The representation predicate ZbstR q t uses sorted to lift treeR to sorted trees of Zs.
Definition ZbstR (q : Qp) (t : tree Z) : Rep :=
  treeR (fun q z => uintR q z) q t ** [| sorted Z.lt t |].

(fun q z => uintR q z) instantiates treeR's parameter R to the representation predicate of unsigned integers.

Count

count is a Coq function that computes the number of nodes in a Coq tree.
Fixpoint count (t : tree Z) : Z :=
  match t with
  | leaf => 0
  | node d l r => 1 + count l + count r
  end.

(**Compute count leaf.*)
= 0 : Z Compute count ex_tree. = 3 : Z
count_spec uses Coq count to specify a C++ function that counts the number of nodes in a BST:

unsigned int Tree::count() const;
Definition count_spec (this : ptr) :=
  cpp_spec Tint [] $
  \with (q : Qp) (t : tree Z)
  \prepost this |-> treeR (fun q z => uintR q z) q t
  \post[Vint (trim 32 (count t))] emp.

For more details the syntax/notations for writing the specifications of functions, please refer to cpp2v/doc/specs.md.
We trim the count in the postcondition since it might overflow. Alternatively, we could impose a bounds condition in the precondition:

  \pre [| bound W64 Unsigned (count t) |]
count doesn't require that t be sorted so the prepost uses just treeR, not ZbstR.

Insert

Here's the spec for a function that inserts a key into a tree:

bool Tree::insert(int);
On duplicate keys, insert does nothing (we treat the tree as a set rather than a multiset).
Definition insert_spec (this : ptr) :=
  cpp_spec Tbool [Tint] $
    \with (t : tree Z)
    \arg{x} "x" (Vint x)
    \pre this |-> ZbstR 1 t
    \post Exists t',
        this |-> ZbstR 1 t' **
        [| forall y, in_tree y t' <-> (y=x \/ in_tree y t) |].
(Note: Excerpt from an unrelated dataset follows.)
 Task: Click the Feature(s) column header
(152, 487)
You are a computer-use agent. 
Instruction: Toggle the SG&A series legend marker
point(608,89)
More intensionally, we could write this spec using a Coq implementation of insert:
Fixpoint insert x (t : tree Z) : tree Z :=
  match t with
  | leaf => node x leaf leaf
  | node y l r =>
    if Z.ltb x y then node y (insert x l) r
    else if Z.ltb y x then node y l (insert x r)
         else t
  end.

Definition insert_spec' (this : ptr) :=
  cpp_spec Tbool [Tint] $
    \with (t : tree Z)
    \arg{x} "x" (Vint x)
    \pre this |-> ZbstR 1 t
    \post this |-> ZbstR 1 (insert x t).

EXERCISE: Linked Lists

FILL_IN in the representation predicate for linked lists, represented in Coq by the datatype llist and in C++ by the struct:

struct List {
  int _data;
  List* next;
};
The empty linked list is represented by nullptr.

Parameter _List : type.
Parameter _next : field.

Inductive llist : Type :=
| nil : llist
| cons : Z -> llist -> llist.

Axiom FILL_IN : forall {T}, T. (* Used to mark exercises in this file *)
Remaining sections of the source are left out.